Keine anlasslose Überwachung
Eine anlasslose Überwachung aller Mitarbeiter-Aktivitäten widerspricht jedoch den Vorgaben im Datenschutz. Deshalb sollten Datenschutzbeauftragte darauf achten,
- dass die eingesetzten Sicherheitslösungen nicht zu einer anlasslosen Mitarbeiterüberwachung führen und
- dass das Unternehmen die Protokolle der Netzwerk-Aktivitäten nicht zweckentfremdet.
Schnittstellenkontrolle ist Mittel der Wahl
Statt die Mitarbeiter zu überwachen, sollten Unternehmen besser den Fokus auf Schnittstellenkontrollen legen. Ihre Bedeutung hat kürzlich das Bundesamt für Sicherheit in der Informationstechnik (BSI) betont: Das BSI hat einen Mindeststandard nach § 8 BSI-Gesetz (BSIG) zu diesem Thema veröffentlicht.
Der Mindeststandard „Schnittstellenkontrolle“ regelt die Absicherung der Schnittstellen von IT-Systemen. Außerdem macht er Vorgaben zu Einsatz und Eigenschaften entsprechender Softwarelösungen für die Bundesverwaltung.
Für den Datenschutz sind zudem folgende Punkte wichtig:
- eine Datenschutz-Option, mit der sich die protokollierten Ereignisse anonymisieren lassen, indem sich Angaben zu Benutzern und speziellen Computern herausfiltern lassen. Empfänger von Berichten erhalten dann nicht mehr anlasslos personenbezogene Daten.

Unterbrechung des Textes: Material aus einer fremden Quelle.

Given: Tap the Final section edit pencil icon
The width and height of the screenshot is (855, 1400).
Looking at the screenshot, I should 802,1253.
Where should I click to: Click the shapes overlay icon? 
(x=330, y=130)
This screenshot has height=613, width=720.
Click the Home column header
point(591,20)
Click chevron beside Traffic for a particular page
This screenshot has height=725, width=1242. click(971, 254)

- Sicherheitsfunktionen, um
- den Einsatz von Speichermedien wie Speicherkarten, USB-Sticks oder DVDs zu kontrollieren und zu begrenzen,
- unzulässige Endgeräte und Softwareanwendungen im Netzwerk zu blockieren,
- die Berechtigungen der Mitarbeiter von der aktuellen Netzwerkverbindung abhängig zu machen,
- Festplatten und mobile Speichermedien automatisch zu verschlüsseln und
- die Dateitypen, die Mitarbeiter auf ein bestimmtes Medium übertragen dürfen, vorzuschreiben.

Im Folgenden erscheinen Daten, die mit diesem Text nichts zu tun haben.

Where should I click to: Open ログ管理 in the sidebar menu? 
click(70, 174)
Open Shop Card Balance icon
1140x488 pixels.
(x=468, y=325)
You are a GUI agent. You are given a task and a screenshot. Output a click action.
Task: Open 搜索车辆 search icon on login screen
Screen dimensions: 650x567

Schnittstellenkontrollen setzen Richtlinien voraus
Schnittstellenkontrolle bedeutet nicht, die Schnittstellen zu blockieren, sondern eine produktive Nutzung im Rahmen der Berechtigungen zu ermöglichen.

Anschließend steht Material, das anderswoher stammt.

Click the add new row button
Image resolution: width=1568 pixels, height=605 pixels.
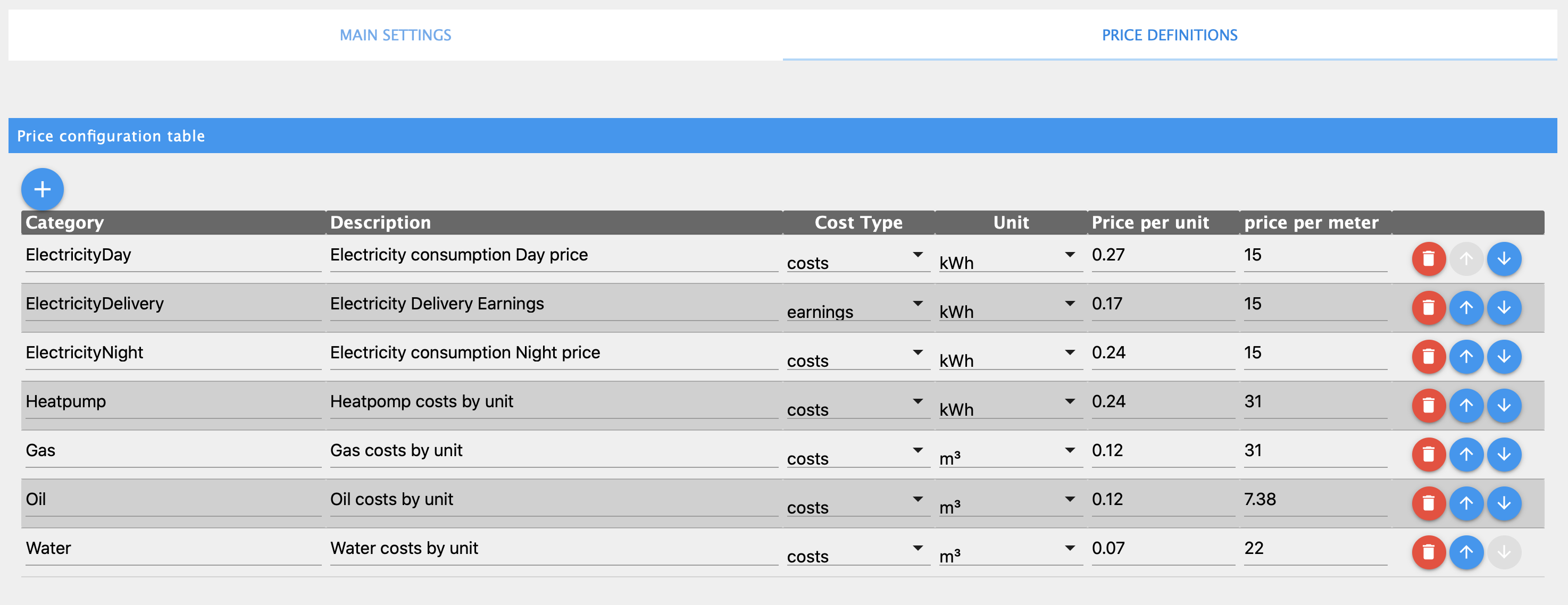[42, 189]
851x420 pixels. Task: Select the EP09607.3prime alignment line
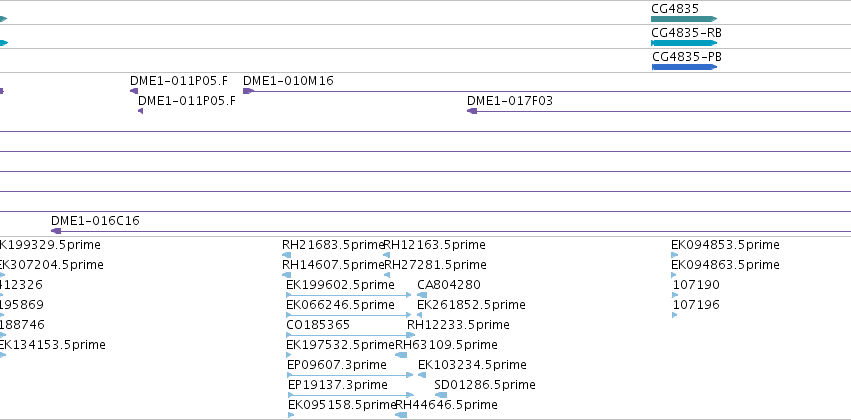(351, 375)
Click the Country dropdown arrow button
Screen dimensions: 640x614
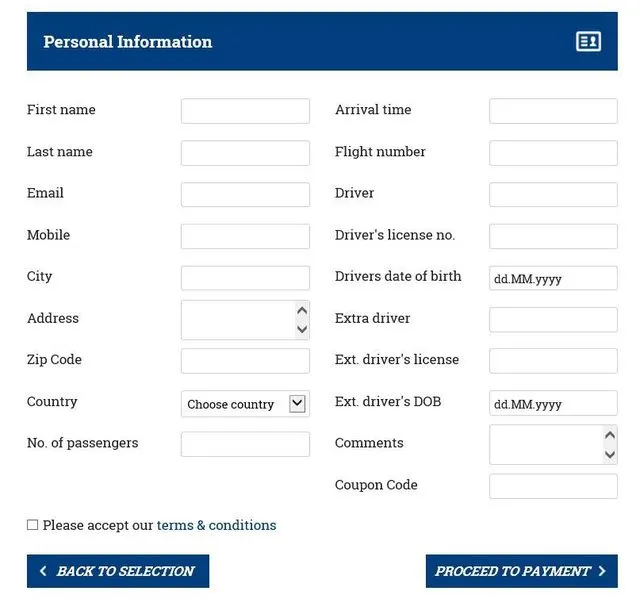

Deshalb setzen die Kontrollen unabhängig von der konkreten Sicherheitslösung immer interne Richtlinien voraus: Freigaben und Blockaden müssen genau zu den Anforderungen passen, die die Tätigkeit der einzelnen Mitarbeiter mit sich bringt.
Nur so sorgen Schnittstellenkontrollen dafür, den ungewollten Datenabfluss über Schnittstellen ebenso zu verhindern wie eine anlasslose Mitarbeiterüberwachung, ohne die Produktivität zu behindern.